__Exercise requirements__.
Answer these from the passage on generations in the workplace:
(a) What share of today's high school students plan to be entrepreneurs, according to the study Elmore noted?
(b) What is the working title of Elmore's forthcoming book?
(c) Which platform does the writer say they haven't yet graduated to?

__Text passage__.
========================
Innovation plus collaboration

Gen Z and millennials, unbound by the traditions of other generations, will bring innovations to the workplace, said Elmore.

Already he has heard from millennials who are lobbying for a four-day work week and Gen Z workers who want to be paid daily instead of the more traditional paycheck every two weeks. He also noted a recent study indicating that 72% of today’s high school students plan to be entrepreneurs, which means many of them won’t work for anybody but themselves.

But for those of us who are not willing to go it alone, what will best guide us through this uncertain future of work is a spirit of collaboration, he said.

Elmore’s forthcoming book has the working title “A New Kind of Diversity,” and the content suggests it is generational diversity that we are most missing in the modern workplace.

All those Gen X managers will have to learn to view millennials and Gen Z employees as individuals, Elmore said. And instead of asking that new Gen Z hire why they are on TikTok, maybe ask them to show you how to use it.

I am a Gen Xer and while I haven’t yet graduated to TikTok, I have relied on my younger colleagues to educate me on other social media platforms. We are in the middle of a workplace revolution and the best thing we can do is pool the knowledge and talents of multiple generations to figure out how to move forward. Our future depends on it.
========================
__Dataset entries__.

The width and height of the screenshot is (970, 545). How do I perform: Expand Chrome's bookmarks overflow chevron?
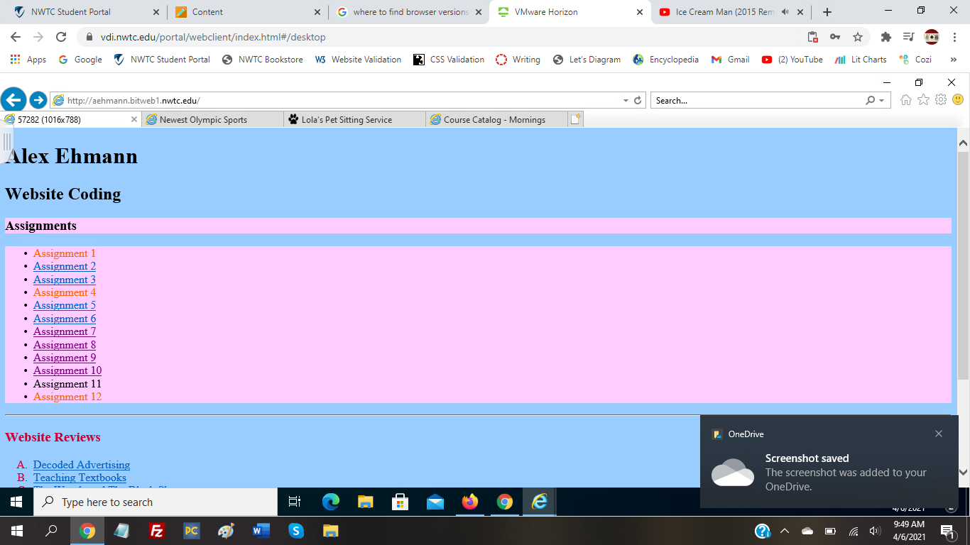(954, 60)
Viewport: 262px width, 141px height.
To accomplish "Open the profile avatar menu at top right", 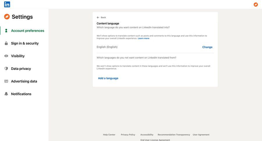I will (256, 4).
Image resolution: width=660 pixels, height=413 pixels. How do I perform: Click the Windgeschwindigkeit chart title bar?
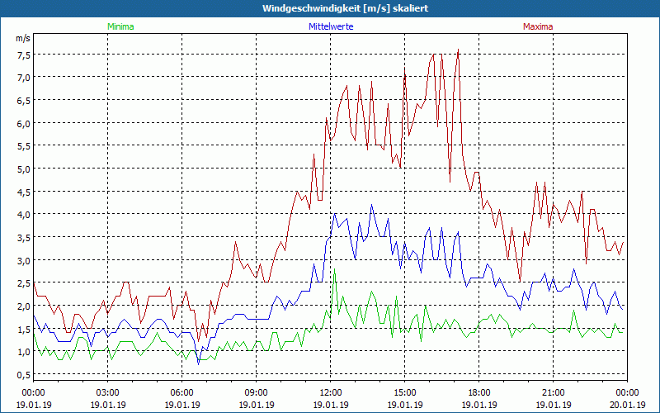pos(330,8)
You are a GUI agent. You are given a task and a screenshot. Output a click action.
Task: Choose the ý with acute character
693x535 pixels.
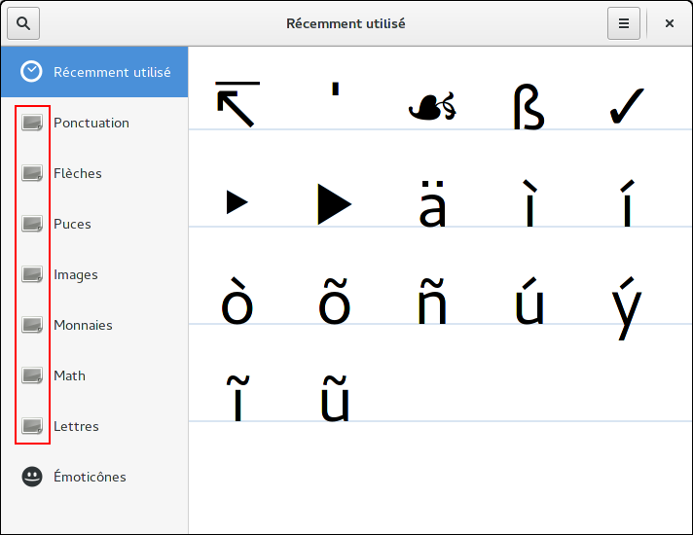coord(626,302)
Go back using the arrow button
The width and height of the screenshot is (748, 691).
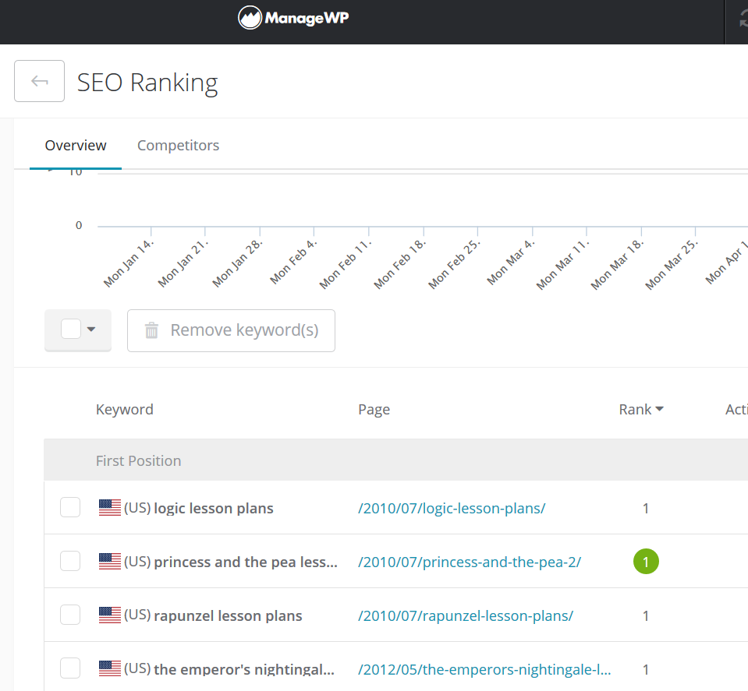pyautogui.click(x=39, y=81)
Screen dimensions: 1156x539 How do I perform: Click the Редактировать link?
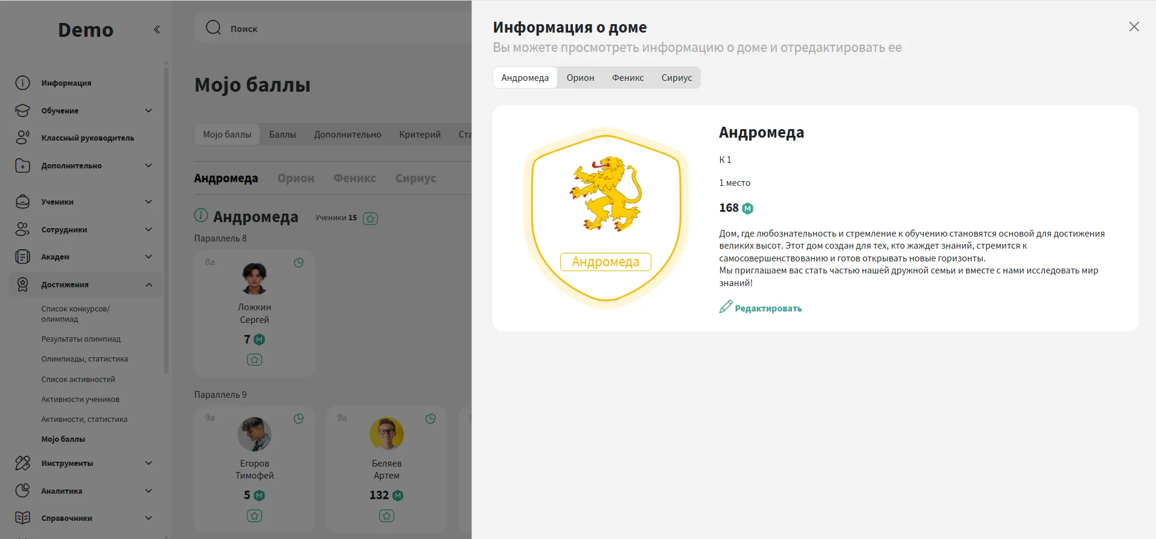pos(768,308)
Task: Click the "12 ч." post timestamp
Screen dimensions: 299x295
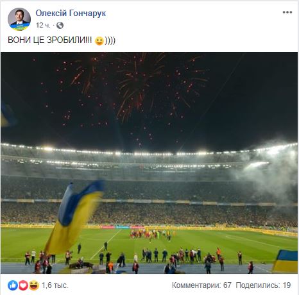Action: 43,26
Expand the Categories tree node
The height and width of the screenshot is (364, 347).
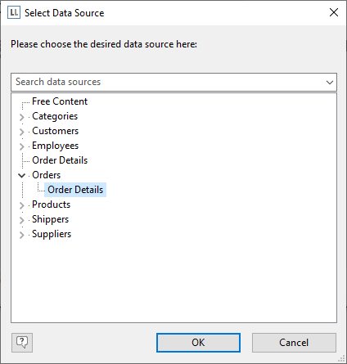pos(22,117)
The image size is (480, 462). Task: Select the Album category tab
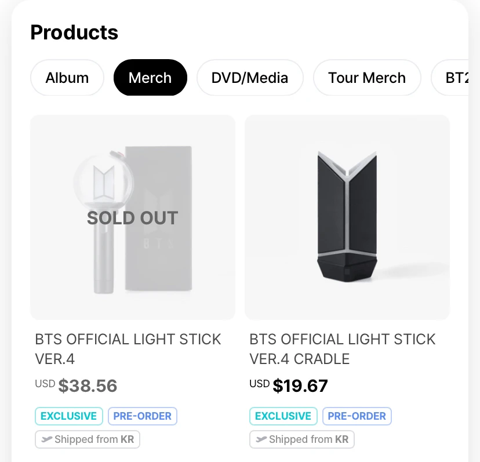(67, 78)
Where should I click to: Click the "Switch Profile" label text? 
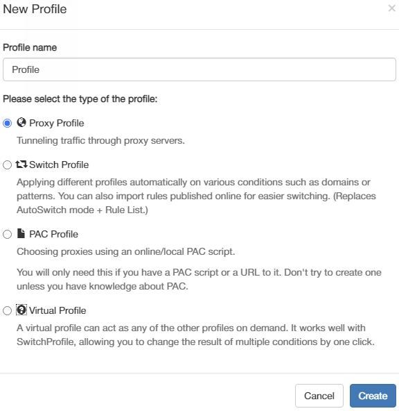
========================
__Written solution__.
(a) 72%
(b) "A New Kind of Diversity"
(c) TikTok